FAIRBANKS - Conflicts between trappers and other trail users are unfortunately somewhat common in the Interior these days. There’s a lot of misinformation contributing to the notion that somehow trappers are always the bad guys in these situations. I would like to share a few thoughts on the problem, from the trapper’s point of view.
Obviously, there has been a huge increase in the number of recreational trail users in recent decades. As recently as 20 years ago, there were few winter trail users except trappers! With so many additional trail users, perhaps conflicts are inevitable.
However, don’t automatically assume that the trapper is the bad guy.
Neither I nor the Alaska Trappers Association suggest that it is appropriate for a trapper to set traps in heavily traveled, multiuse trails on public land.
Away from these major trails, it is a different story. When a recreation user heads down the trail, he/she has skipped a lot of the hardships that a trapper has likely already been through. More than any other user group, trappers build and maintain lots of miles of trails. If you have ever tackled these tasks, you will understand that it is a lot of hard work. Thus, when skiers “discover” an existing trail that has been painstakingly cut and maintained by a trapper, perhaps they can be more understanding of why the trapper who constructed the trail might feel a tad possessive about it. It is discouraging to be told to just walk away from all that work.
For the most part, Interior trapping seasons run from November through late February. By March, most trappers are done plying their trade and their trails are available for other uses. Most trappers don’t mind recreational users on their trails after the traps have been pulled.
Often the crux of conflicts between trappers and recreational users involve the accidental catching of dogs in the trapper’s sets.
Trappers cringe at the photos on the front page of the News-Miner, followed by articles and letters to the editor.
Most recreational trail users who take dogs on trails are not aware that it is they who are breaking the law. The borough leash law requires dogs to be on a leash unless they are on private property or engaged in an organized activity. However, when a free-ranging dog gets caught in a trap, the trapper can bear the brunt of the negative public opinion.
During the past few years, trappers have been asked to “compromise” on closures of trails to trapping or setbacks from trails. All these proposals are referred to as compromises by other trail users, but the other trail users don’t give up anything. In each case, it is the trapper who gives up something up. From the trapper’s perspective, that is no compromise.
Thirty years ago, there was a proposal under consideration that would have banned all motorized vehicle use near the Granite Tors in the Chena River Recreation Area. Unfortunately for me, I was trapping there at the time. I did most of my trapping in those days with a dog team for transportation.
However, I did use a snowmachine to set trail for my dogs. I proposed that a seasonal closure would accomplish virtually the same goal, without kicking a few trappers out of the recreation area. My suggestion was to allow mechanized use from November through February.
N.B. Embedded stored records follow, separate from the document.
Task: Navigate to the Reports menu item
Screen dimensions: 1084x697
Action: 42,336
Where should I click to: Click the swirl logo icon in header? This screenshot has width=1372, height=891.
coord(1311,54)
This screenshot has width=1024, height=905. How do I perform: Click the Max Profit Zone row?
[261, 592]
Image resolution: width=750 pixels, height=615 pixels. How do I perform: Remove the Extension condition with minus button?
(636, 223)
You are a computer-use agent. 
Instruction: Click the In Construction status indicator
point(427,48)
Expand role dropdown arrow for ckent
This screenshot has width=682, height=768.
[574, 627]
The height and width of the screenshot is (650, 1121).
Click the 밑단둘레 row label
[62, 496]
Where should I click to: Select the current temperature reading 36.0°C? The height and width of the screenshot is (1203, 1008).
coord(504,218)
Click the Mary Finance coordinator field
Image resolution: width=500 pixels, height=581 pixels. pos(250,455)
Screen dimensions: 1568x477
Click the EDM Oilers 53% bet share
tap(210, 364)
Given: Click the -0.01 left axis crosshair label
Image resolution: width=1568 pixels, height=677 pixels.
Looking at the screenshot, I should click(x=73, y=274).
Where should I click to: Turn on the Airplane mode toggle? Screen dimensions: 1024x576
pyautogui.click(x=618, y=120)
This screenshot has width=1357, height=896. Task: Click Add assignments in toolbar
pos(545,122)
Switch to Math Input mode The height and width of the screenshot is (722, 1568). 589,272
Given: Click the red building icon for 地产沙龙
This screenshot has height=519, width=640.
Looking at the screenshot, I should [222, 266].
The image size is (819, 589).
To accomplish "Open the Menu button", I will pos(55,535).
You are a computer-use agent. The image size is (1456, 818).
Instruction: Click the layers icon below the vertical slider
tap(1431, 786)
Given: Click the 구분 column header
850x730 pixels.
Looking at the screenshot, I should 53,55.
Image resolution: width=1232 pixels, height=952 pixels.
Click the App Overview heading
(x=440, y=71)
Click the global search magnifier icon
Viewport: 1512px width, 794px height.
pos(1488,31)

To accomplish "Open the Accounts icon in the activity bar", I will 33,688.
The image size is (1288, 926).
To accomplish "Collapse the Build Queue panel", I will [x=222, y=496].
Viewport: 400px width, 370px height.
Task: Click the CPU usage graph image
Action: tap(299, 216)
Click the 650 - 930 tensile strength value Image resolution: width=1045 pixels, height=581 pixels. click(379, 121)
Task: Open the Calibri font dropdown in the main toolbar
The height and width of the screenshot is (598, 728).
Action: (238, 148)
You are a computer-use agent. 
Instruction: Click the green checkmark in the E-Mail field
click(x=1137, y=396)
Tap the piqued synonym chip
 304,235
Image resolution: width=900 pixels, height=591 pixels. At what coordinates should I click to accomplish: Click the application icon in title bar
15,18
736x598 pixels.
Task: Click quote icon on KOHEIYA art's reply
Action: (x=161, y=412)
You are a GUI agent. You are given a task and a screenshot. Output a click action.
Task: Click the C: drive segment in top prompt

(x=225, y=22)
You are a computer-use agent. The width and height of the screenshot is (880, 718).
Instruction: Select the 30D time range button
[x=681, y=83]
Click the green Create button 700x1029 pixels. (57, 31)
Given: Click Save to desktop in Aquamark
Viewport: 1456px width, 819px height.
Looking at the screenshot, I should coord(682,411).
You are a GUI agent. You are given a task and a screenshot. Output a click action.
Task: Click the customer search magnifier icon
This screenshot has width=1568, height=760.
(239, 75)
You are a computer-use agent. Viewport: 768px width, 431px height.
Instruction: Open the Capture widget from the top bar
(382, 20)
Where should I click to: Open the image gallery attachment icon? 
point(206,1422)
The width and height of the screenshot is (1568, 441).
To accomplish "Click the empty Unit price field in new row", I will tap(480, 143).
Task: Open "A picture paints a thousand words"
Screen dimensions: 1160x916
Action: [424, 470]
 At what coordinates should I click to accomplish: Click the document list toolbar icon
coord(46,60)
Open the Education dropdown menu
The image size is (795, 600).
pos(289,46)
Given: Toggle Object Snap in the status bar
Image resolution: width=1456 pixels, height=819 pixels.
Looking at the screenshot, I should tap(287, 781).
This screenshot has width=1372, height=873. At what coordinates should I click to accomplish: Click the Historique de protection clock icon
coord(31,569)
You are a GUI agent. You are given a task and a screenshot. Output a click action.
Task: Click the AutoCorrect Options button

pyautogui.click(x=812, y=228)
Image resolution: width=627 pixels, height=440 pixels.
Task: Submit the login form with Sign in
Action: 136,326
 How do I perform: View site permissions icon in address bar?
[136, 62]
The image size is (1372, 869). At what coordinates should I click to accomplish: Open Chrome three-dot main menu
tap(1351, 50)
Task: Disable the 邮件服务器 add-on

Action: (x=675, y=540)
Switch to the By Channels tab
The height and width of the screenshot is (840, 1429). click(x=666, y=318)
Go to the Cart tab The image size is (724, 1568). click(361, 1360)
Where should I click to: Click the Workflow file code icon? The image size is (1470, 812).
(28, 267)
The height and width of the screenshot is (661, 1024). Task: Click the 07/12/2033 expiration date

In that way trappers would be able to trap during the season and then our trails would be available and broken out for the skiers. It would be kind of a compromise.
The Division of Parks did not go for it. They went ahead with the closure to all mechanized vehicles, all year round. When trappers were given the bureaucratic boot, no trails were broken out. For years, virtually no skiers (or anyone else for that matter) used that portion of the rec area from November through February. They had made their point, but for a full third of the year the area had no visitors at all. Wouldn’t it be better if user groups could work in support of each other, instead of in opposition?
Neither I nor the Alaska Trappers Association will blindly defend all trappers in all conflicts. However, when conflicts do occur, we would ask you to be fair.
Try to see it from the trappers’ point of view before demanding that an area or trail be closed to trapping.
The trapper is not always the bad guy.
Pete Buist is a past president of the Alaska Trappers Association, served on the Alaska Board of Game and has cut many miles of trail through Interior Alaska.